* Excerto do documento:
◇ ◇ ◇
Vivemos um período da civilização humana bastante confuso e conturbado, possivelmente por causa da quantidade; estamos a lidar com sete mil milhões de pessoas, num sistema permanentemente interconectado. Tudo isso causa grandes dificuldades para obter unidades conceptuais políticas e económicas. É difícil estabelecer padrões mínimos de convívio satisfatório. Então, a economia e a política ficam conturbadas… Mesmo questões clássicas, como a resolução de conflitos, que antes estava entregue à guerra. Hoje em dia, estenderam-se tanto, que para os solucionarmos temos de ir além da guerra. Há novos tipos de guerra, que são a formação permanente de conflito. Tudo isto estabelece muito atrito. Há sempre um esboço de governo mundial que nunca se consolida porque os conflitos entre as nações vão prevalecendo. Isso é fruto de negatividades e do egocentrismo de determinadas personalidades. A situação é vil, crescentemente confusa.
E no Brasil, como vê a situação?
O Presidente eleito no Brasil é adepto de uma visão anacrónica da sociedade e do mundo. Tem, em torno dele, pensadores com um olhar retrógrado para a sociedade. Não acreditam na Ciência, nas descobertas, nas advertências que a sociedade vai fazendo em relação ao meio ambiente. Admitem até que a Terra pode ser plana, negando a acumulação do conhecimento humano que vem desde os gregos, de Copérnico, de Einstein… Querem negar tudo. São contra a progressão humana.
Encontra esperança para o Brasil?
Acredito que este grupo será substituído por um outro menos aderente a uma lógica negacionista.
Julga que as revelações do processo Vaza Jato podem acelerar essa substituição? O que acha que pode acontecer com o ex-Presidente Lula?
◇ ◇ ◇
* Complete o seguinte:
1 – Segundo o excerto do documento, com quantas pessoas estamos a lidar num sistema permanentemente interconectado?
2 – Reescreva o excerto do documento desde "Encontra esperança para" até "o ex-Presidente Lula?", trocando "substituição" por "mudança".

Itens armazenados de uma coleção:
◇ ◇ ◇
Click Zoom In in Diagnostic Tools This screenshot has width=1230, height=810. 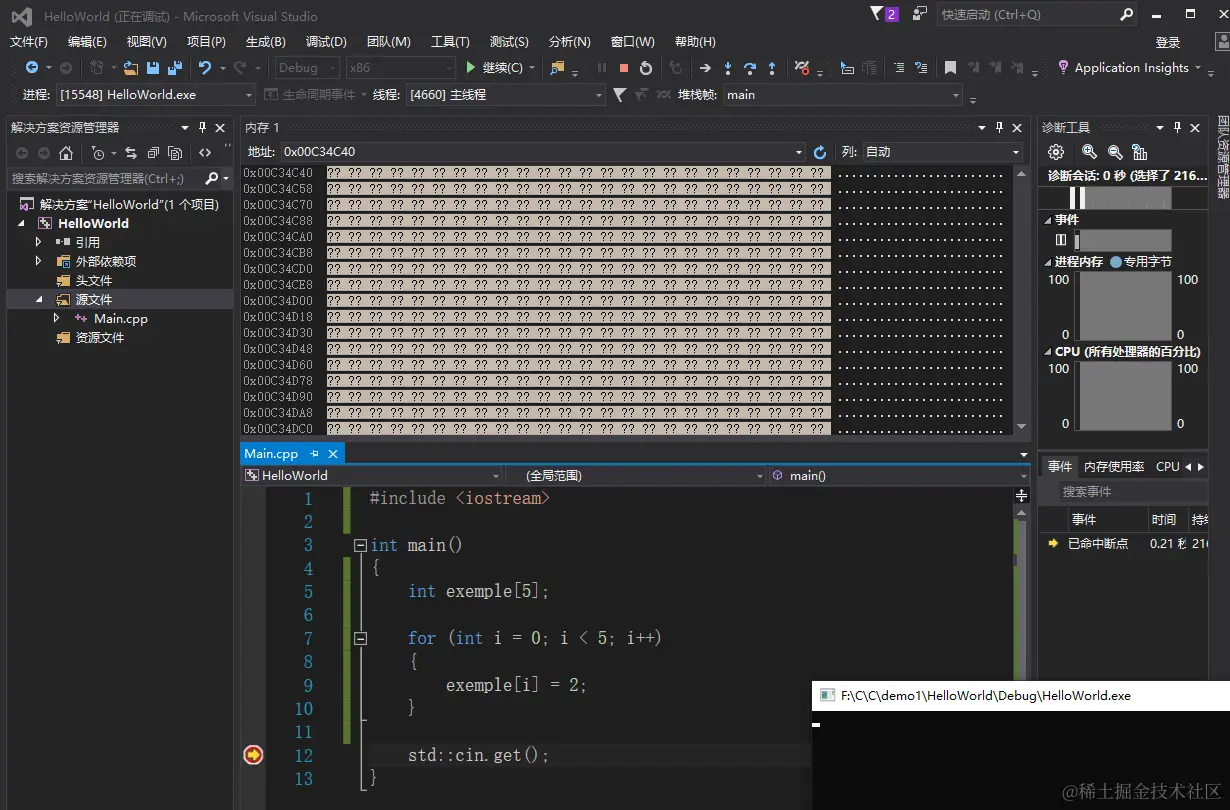[1089, 152]
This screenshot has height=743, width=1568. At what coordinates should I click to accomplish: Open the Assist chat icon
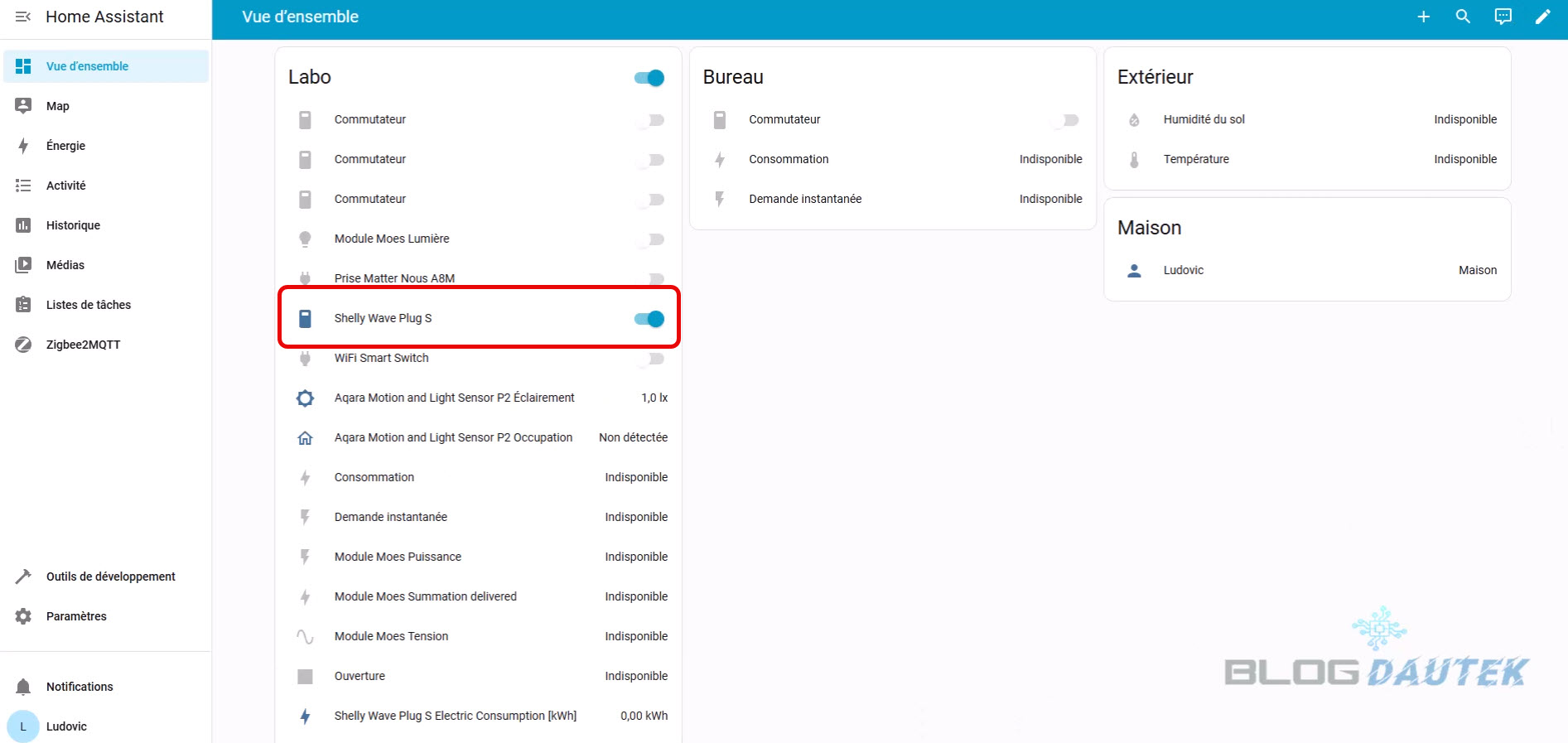[1503, 17]
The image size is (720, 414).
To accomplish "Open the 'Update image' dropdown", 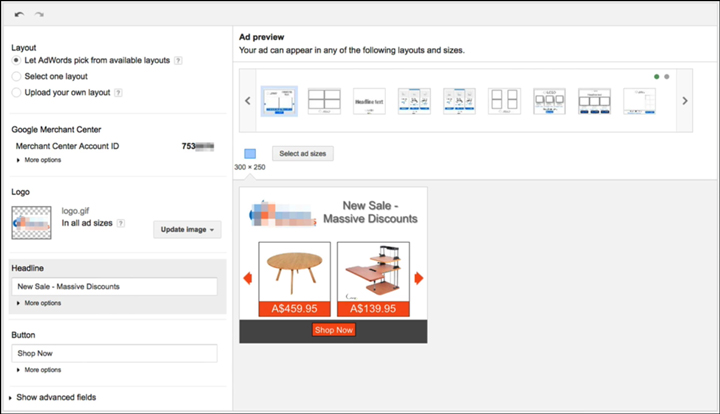I will point(187,229).
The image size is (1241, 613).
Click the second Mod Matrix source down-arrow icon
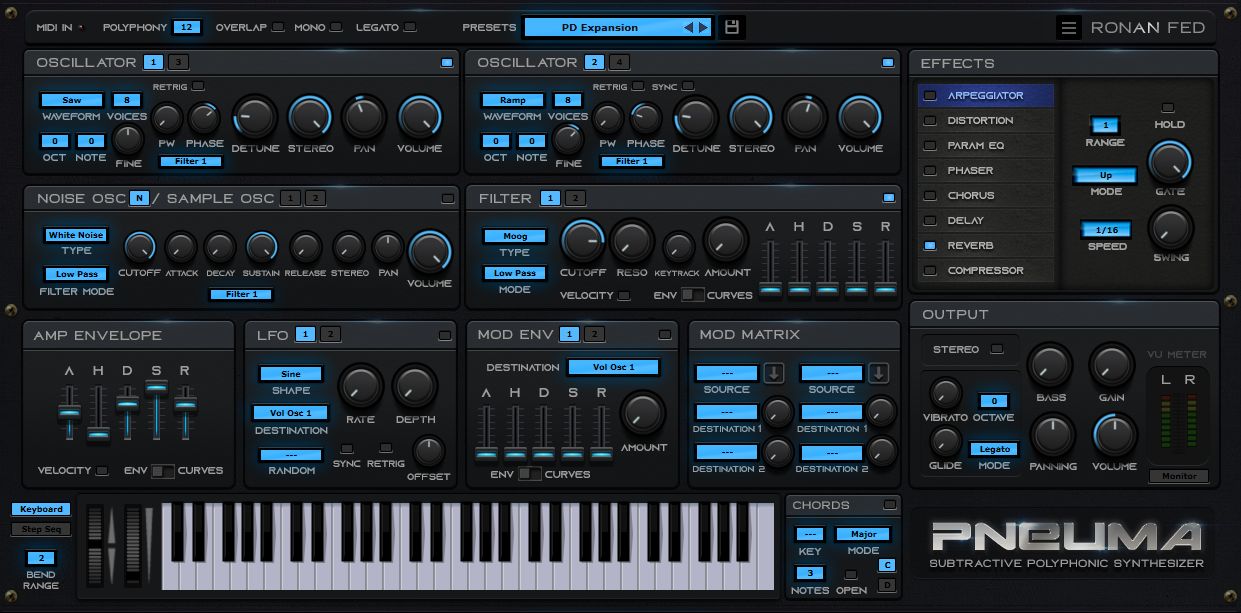tap(878, 373)
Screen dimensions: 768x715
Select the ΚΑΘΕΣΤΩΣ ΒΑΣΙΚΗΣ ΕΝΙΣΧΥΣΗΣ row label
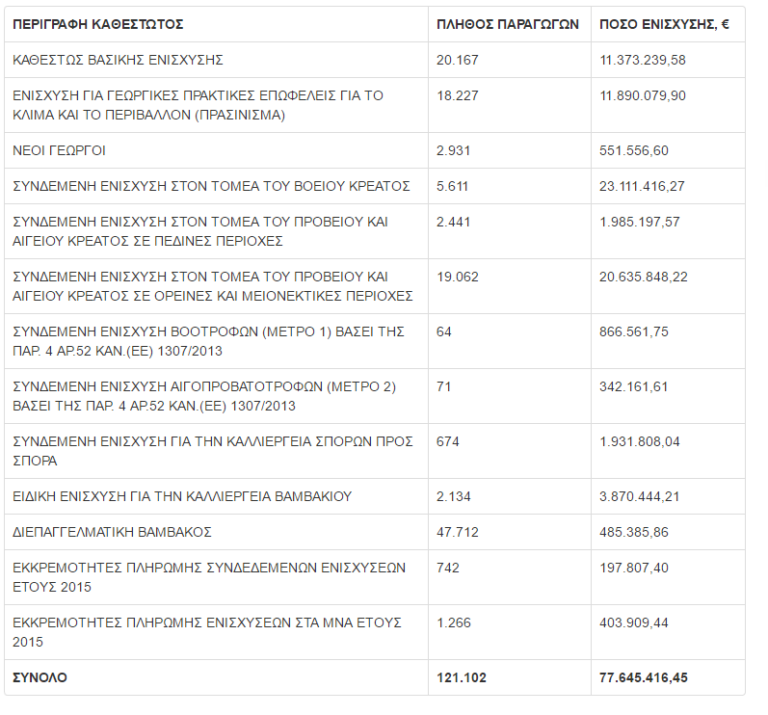pyautogui.click(x=118, y=60)
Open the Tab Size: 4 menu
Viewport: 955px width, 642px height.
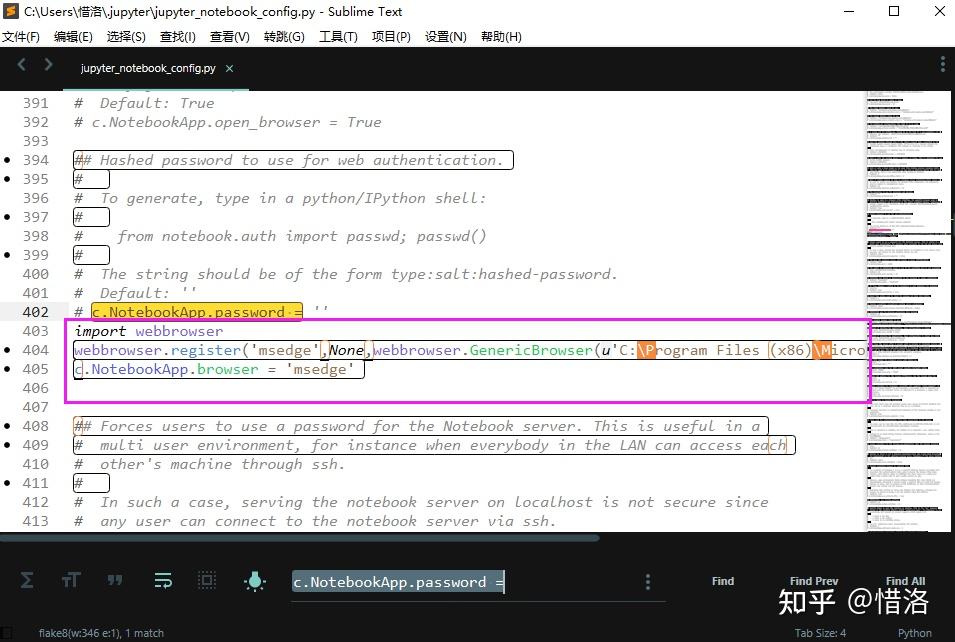coord(820,632)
◇ ◇ ◇
* Lista de soluções:
1 – Com sete mil milhões de pessoas.

2 –
Encontra esperança para o Brasil?
Acredito que este grupo será substituído por um outro menos aderente a uma lógica negacionista.
Julga que as revelações do processo Vaza Jato podem acelerar essa mudança? O que acha que pode acontecer com o ex-Presidente Lula?